Li Shuihua (李水华, born June 1963) is a Chinese politician of Han ethnicity from Meizhou, Guangdong Province. He joined the Chinese Communist Party in May 1986 and began working in July 1984. He is currently the Director of the Rural and Agricultural Committee of the 14th People's Congress of Guangdong Province.

== Biography ==
In September 1980, Li began studying physical education at Guangzhou Sport University and graduated in July 1984. He worked as a teacher at Zhaoqing Education College, later serving as Deputy Secretary of the Youth League Committee, Director of the Student Section, and Secretary of the Youth League Committee. Between 1991 and 1993, he pursued full-time studies in ideological and political education at Sun Yat-sen University.

In 1995, he became Vice President of Zhaoqing Education College. In 1997, he served as Secretary of the Zhaoqing Municipal Youth League Committee, and between 1998 and 1999, he was seconded as assistant director in the Organization Department of the Central Committee of the Communist Youth League. He held various district-level leadership positions in Zhaoqing's Dinghu District and later became County Magistrate and then Party Secretary of Guangning County.

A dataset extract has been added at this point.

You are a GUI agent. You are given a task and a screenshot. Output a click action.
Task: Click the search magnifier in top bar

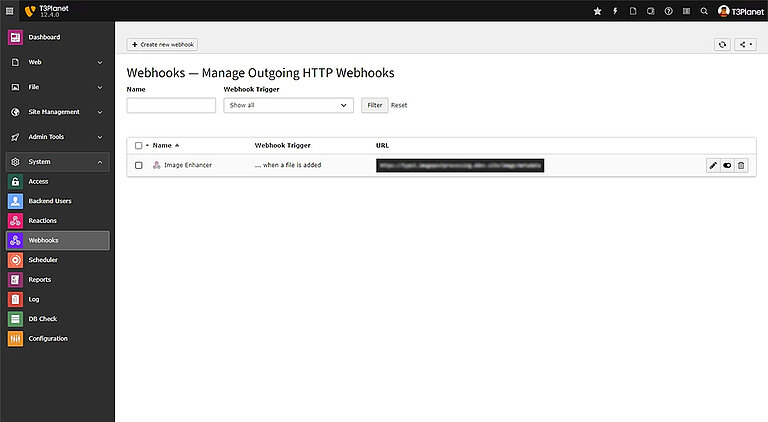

In 2006, he was appointed Party Secretary of Sihui City and later became a Standing Committee member and Organization Department Head of Zhaoqing. From 2009 to 2010, he was seconded to the Ministry of Land and Resources as deputy director of the Law Enforcement Supervision Bureau. In 2010, he became Deputy Secretary-General of the Guangdong Provincial Party Committee and led the province's aid work in Xinjiang, serving in multiple high-level roles in Kashgar. He later returned to Guangdong and served as Party Secretary of Chaozhou and then of Jieyang, concurrently chairing local People's Congresses and serving as First Secretary of local military sub-districts.

In 2019, he became Executive Deputy Secretary of the Guangdong Provincial Political and Legal Affairs Commission. In January 2023, he was appointed Director of the Rural and Agricultural Committee of the 14th People's Congress of Guangdong Province. He was a delegate to the 19th National Congress of the Chinese Communist Party.